Exercise:
Lines from the one containing "Where should I click to: Disable" through the last line of the data are to be repeated word for word, both ends included.

---- Given records

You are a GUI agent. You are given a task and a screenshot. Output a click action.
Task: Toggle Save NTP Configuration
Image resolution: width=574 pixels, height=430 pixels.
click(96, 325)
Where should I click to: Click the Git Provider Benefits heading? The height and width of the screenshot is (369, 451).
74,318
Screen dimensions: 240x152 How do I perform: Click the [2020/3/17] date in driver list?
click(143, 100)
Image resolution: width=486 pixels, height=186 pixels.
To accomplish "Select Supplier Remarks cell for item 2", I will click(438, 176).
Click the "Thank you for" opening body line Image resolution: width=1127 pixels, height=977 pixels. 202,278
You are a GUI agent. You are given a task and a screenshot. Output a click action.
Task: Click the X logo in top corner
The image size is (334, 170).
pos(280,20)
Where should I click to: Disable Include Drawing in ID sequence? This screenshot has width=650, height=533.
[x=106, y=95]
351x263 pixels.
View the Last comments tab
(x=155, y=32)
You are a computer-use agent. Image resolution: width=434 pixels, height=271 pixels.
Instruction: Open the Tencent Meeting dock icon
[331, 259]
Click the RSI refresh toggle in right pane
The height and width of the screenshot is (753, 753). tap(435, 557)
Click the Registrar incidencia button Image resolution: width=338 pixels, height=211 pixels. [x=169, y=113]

--------

Task solution:
Where should I click to: Disable Include Drawing in ID sequence? This screenshot has width=650, height=533.
[x=106, y=95]
351x263 pixels.
View the Last comments tab
(x=155, y=32)
You are a computer-use agent. Image resolution: width=434 pixels, height=271 pixels.
Instruction: Open the Tencent Meeting dock icon
[331, 259]
Click the RSI refresh toggle in right pane
The height and width of the screenshot is (753, 753). tap(435, 557)
Click the Registrar incidencia button Image resolution: width=338 pixels, height=211 pixels. [x=169, y=113]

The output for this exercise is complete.